The Canadian study titled ‘Neurocognitive and psychiatric symptoms following infection with COVID-19’ was published in January in the peer-reviewed journal Brain, Behaviour & Immunity. It used data from a national population survey of Canadians in 2021 and 2022, and a lab study involving cognitive tests while having their brains imaged.

In the lab study, 120 participants from 18-84 years old performed three cognitive tests, one measuring executive function, another looking at impulsive decision-making, and the third looking at reaction time. The study found that reaction time was not affected by prior COVID infection. However, executive function and impulsive decision-making were negatively impacted.

Those with a history of COVID-19 performed significantly worse on the test. Brain imaging showed that there was a clear lack of oxygen saturation in a region of the brain specific to that task.

The second part of the study involved a survey of 2,000 Canadians between the ages of 18 to 56 years old. Those who had a history of COVID-19 reported problems with concentrating and inhibition, as well as higher levels of depression and anxiety.

Dr. Peter Hall, the lead author of the study said, “It appears that, regardless of gender and other demographic factors, COVID-19 infection at baseline is correlated with increased problems with emotion regulation six months later: depression, anxiety and agitation. In some cases, we are talking about symptom levels that are at or above recommended as cut-off scores for psychiatric diagnoses.”
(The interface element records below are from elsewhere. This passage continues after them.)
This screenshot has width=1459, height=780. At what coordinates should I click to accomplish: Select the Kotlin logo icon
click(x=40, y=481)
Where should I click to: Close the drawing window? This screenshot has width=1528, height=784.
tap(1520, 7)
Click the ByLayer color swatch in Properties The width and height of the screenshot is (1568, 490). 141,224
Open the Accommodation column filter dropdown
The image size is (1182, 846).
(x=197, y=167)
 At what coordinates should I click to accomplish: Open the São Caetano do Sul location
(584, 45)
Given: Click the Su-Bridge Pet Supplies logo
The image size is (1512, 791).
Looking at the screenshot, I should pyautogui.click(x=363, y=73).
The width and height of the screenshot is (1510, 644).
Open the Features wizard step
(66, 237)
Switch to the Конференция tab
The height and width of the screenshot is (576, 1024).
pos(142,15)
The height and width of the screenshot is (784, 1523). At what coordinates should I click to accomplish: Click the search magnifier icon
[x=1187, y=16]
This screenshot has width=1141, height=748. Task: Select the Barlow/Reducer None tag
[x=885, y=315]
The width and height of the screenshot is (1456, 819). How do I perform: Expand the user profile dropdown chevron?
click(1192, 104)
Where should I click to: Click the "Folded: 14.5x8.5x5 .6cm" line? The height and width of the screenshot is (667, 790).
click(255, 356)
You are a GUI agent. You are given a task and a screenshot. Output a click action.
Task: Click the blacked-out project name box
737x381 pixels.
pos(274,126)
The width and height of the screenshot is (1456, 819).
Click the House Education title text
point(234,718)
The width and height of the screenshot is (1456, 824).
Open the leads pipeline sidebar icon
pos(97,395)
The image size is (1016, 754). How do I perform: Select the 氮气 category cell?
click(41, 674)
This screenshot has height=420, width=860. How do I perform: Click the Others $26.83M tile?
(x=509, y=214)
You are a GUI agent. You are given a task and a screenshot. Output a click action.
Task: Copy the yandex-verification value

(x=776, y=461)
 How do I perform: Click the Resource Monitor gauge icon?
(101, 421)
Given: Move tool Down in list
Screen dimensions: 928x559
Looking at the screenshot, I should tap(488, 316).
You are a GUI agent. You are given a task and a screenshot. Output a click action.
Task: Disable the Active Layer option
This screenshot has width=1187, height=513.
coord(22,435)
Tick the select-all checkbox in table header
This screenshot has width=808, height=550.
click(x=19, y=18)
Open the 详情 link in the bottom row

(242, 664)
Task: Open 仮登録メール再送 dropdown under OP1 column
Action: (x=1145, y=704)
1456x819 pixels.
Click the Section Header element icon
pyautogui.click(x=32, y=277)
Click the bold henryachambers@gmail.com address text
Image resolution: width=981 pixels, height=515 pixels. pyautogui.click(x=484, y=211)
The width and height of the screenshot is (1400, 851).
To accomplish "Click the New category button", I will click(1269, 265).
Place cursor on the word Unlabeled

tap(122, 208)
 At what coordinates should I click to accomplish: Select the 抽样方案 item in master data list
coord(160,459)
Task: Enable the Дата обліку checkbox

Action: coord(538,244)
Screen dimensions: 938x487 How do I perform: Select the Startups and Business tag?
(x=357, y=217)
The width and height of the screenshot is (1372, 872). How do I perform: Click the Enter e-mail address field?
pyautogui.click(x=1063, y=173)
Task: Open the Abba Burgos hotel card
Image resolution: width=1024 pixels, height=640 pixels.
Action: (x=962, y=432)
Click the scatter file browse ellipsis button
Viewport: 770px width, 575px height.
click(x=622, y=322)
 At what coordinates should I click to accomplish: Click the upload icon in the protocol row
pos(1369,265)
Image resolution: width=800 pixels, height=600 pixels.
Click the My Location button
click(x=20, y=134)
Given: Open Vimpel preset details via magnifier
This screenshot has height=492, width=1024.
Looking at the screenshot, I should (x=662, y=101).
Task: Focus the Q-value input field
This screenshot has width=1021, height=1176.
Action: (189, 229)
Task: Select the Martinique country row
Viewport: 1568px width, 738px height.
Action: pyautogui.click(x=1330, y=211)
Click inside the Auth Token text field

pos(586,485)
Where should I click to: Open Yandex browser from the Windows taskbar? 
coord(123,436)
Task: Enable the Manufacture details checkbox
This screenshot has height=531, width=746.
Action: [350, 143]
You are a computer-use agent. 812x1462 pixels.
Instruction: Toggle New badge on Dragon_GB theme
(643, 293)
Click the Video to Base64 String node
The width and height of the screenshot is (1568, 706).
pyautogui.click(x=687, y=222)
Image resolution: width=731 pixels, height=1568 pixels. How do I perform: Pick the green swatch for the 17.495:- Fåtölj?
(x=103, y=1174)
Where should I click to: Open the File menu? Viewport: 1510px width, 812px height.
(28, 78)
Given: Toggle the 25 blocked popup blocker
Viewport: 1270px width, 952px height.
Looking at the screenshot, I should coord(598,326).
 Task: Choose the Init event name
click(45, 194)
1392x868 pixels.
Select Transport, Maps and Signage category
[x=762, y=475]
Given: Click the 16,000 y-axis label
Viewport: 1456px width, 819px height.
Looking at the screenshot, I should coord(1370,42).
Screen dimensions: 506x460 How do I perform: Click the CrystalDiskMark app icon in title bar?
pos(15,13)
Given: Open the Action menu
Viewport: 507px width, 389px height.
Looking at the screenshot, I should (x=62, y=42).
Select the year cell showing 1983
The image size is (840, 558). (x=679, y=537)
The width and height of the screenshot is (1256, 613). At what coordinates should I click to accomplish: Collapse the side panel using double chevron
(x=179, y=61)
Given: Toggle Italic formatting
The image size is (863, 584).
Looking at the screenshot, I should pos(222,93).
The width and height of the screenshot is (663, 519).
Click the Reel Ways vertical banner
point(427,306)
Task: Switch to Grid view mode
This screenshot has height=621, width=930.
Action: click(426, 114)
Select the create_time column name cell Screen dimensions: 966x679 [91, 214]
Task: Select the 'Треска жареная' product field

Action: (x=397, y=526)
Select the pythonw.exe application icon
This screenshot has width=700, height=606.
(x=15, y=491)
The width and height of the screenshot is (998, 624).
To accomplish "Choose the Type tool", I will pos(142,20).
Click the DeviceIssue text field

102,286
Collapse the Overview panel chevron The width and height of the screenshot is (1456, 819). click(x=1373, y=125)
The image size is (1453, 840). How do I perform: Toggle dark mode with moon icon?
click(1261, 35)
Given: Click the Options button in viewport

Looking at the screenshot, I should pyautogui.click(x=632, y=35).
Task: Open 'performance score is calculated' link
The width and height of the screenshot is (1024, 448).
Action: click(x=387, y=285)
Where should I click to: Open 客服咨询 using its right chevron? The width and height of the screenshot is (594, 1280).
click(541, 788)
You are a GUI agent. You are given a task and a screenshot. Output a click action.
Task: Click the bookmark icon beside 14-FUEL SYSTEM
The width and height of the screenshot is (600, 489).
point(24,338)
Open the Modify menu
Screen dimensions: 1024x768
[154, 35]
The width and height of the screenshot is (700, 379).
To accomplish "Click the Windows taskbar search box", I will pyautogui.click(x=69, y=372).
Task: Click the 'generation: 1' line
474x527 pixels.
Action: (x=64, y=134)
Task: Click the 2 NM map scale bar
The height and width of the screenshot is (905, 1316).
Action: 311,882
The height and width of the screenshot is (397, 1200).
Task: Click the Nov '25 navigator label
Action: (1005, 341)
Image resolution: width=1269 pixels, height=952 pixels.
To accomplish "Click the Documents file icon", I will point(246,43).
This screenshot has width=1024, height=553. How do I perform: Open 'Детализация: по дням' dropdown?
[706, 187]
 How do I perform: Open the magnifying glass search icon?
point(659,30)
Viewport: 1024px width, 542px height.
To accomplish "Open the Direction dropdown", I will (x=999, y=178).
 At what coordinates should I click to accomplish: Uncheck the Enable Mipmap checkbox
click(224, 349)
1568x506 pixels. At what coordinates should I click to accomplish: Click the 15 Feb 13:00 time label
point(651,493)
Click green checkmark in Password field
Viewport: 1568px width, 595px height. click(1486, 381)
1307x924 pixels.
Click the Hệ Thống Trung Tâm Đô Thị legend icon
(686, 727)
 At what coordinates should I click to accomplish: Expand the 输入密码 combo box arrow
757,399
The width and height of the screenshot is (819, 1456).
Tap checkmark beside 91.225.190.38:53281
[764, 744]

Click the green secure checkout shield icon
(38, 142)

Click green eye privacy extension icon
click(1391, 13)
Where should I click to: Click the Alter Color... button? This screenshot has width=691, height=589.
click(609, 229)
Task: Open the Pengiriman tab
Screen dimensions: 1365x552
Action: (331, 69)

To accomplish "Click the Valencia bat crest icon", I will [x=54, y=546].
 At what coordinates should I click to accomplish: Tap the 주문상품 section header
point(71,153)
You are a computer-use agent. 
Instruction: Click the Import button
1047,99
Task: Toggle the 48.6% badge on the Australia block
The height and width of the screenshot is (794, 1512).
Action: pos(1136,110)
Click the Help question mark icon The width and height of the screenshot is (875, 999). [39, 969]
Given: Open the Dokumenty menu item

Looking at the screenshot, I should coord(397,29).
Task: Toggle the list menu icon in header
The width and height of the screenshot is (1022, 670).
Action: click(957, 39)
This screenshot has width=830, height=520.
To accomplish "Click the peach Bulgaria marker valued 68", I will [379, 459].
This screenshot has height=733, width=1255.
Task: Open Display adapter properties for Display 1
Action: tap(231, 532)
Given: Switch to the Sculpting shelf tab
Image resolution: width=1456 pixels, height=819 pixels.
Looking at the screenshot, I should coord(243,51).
It was also noted that older women experienced less oxygen saturation during the cognitive tests compared to other groups that had previous cases of COVID-19. Hall added, “We don’t know for sure why this was the case, but there have been other studies showing that older women are especially impacted by some post-COVID-19 syndrome symptoms.”

Talking about the two studies, Dr. Hall said that these studies highlight that the full range of the negative effects of COVID-19 need to be understood. He added that they still need to find out how vaccinations affect the course of long COVID, among other aspects.